(What you should do): Whenever a line in the records below contains "will", pick it out.

(Given information):
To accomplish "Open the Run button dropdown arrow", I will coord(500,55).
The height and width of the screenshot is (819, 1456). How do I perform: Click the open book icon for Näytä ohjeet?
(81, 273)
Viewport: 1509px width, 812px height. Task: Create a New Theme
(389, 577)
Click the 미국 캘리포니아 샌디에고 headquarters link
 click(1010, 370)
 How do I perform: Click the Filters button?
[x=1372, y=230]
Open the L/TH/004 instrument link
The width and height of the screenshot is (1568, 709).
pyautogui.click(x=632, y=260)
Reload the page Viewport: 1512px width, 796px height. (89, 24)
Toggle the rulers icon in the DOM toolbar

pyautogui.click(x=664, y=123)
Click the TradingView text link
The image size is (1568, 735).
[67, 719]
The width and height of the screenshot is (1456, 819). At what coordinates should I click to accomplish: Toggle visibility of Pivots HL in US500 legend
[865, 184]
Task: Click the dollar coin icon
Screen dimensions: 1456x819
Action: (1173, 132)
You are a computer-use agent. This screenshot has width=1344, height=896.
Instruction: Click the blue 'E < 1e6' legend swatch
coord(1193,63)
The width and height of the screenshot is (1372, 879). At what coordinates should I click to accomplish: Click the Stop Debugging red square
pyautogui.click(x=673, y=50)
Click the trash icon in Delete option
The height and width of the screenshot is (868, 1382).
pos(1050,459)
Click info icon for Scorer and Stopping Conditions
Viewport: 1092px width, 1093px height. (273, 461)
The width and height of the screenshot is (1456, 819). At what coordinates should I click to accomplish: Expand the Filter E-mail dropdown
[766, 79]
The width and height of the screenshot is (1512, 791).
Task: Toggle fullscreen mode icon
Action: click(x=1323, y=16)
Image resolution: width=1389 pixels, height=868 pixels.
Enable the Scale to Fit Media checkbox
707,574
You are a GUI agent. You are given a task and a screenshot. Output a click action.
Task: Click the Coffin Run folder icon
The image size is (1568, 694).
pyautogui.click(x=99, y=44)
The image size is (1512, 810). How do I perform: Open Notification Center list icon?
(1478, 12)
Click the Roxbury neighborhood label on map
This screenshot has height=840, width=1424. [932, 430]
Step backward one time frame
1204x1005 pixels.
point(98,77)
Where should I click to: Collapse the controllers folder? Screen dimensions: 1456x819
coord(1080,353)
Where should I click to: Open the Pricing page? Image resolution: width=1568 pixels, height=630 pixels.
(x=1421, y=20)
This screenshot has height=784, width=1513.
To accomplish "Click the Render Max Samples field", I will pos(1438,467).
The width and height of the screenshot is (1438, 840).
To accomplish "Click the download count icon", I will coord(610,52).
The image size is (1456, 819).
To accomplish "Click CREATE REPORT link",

(Response box):
To accomplish "Open the Run button dropdown arrow", I will coord(500,55).
To accomplish "Click the Render Max Samples field", I will pos(1438,467).
To accomplish "Click the download count icon", I will coord(610,52).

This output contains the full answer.